Sunday, 9 January 2011

Jet-lagged and Gob-smacked!

Thursday 05.01.2011.

Well, here we are on the other side of the world. The international flights were long and tiring, but happily uneventful. We spent most of the time watching films and trying to sleep. Somehow we’d got it into our heads that we were going via San Francisco, so it was a bit of a surprise when our 747 landed in LA.
The domestic flight from Auckland down to Christchurch on the South Island was a bit more interesting; very bumpy going in, but the pilot got us on the ground in one piece. We got a shuttle to the hotel; the driver was really friendly and spent the entire journey pointing out places of interest. Finally, at 3pm we lay down on a bed for the first time in 44 hours. We think we did ok considering we’ve both got colds. By the way, descending from 35000’ when you’ve got blocked sinuses is not funny. It’s even less funny when you do it three times.

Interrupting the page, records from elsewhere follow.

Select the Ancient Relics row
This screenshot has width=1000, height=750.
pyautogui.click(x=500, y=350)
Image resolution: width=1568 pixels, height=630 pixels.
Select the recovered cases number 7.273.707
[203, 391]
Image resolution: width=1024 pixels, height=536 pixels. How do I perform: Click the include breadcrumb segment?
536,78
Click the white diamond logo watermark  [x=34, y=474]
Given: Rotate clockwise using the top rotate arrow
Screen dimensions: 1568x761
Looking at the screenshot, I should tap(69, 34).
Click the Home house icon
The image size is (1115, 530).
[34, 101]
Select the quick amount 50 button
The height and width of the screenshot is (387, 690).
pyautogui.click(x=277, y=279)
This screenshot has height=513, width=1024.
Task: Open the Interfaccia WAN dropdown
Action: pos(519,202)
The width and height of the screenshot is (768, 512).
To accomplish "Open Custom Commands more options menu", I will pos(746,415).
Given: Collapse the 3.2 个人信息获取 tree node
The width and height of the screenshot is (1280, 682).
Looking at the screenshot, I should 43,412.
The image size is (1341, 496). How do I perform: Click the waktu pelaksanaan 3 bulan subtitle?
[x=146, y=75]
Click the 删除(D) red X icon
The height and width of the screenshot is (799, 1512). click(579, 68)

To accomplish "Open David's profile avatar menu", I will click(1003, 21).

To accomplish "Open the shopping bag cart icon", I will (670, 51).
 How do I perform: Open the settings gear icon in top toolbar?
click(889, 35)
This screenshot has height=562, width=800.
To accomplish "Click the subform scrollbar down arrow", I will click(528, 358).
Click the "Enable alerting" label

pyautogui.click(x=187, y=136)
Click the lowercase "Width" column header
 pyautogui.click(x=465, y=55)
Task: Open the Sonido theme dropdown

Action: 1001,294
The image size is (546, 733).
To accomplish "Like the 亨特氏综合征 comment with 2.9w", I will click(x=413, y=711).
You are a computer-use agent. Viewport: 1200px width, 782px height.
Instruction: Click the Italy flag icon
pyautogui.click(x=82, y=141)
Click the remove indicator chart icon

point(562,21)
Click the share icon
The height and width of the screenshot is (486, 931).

After an afternoon nap we dressed in summer attire, had a walk round Christchurch and immediately fell in love with it. It’s a beautiful, clean, friendly city. The streets are set out in a grid and from every intersection you can look south and see the mountains.
There’s a tram service with old fashioned street-cars on it, one of which is a restaurant. On the west side there’s a park that’s as big as the city itself with a botanical garden, and through it all winds the River Avon with the odd rowing boat and punt to complete the picture.
We got a bite to eat and went to bed jet-lagged but happy.

Friday 06.01.2011.

Unsurprisingly we were awake at 6am, so we had another walk round Christchurch, which looked even more lovely in daylight. We bought savoury muffins for breakfast from a little bakery and returned to the hotel to repack our bags and get the shuttle to Maui Campervans where we collected our home for the next 5 weeks. This time the driver told us all about the 7.4 earthquake that happened here here while we were in France. Quite a few of the older houses suffered damage; mostly pointy bits and chimneys falling down, but there are one or two empty plots where the building was demolished. A small part of the city centre has been cordoned off around an old department store with half its roof missing, and in the urban areal other places are fenced off, either to be repaired or pulled down. All the modern buildings survived, and,amazingly, although it happened at 4am, no-one was killed.

Our campervan is about as different to Ken as you could imagine. It’s a Toyota Hi-ace, less than a year old and automatic; an absolute breeze to drive.
In the back there’s a comfy enough bed, but because it’s designed to be hired it’s very basic and there isn’t much storage space. It has got a big fridge though. No doubt we’ll learn to live with it. For our first night we set off east onto the Banks Peninsula towards Akaroa.
This area was formed by two volcanic craters forming a natural harbour. It was the only attempt by the French to establish a settlement in NZ and still has a French flavour in the architecture and street names. The roads are fabulous and Kiwi Ken just lapped them up. (We’re not going to use the phrase “the views were fantastic”. Instead, it can be inserted into this blog by the reader at any point during the next 35 days.)
We stayed on a camp site for our first night, had a walk into town, wandered around the harbour and had excellent fish & chips for tea.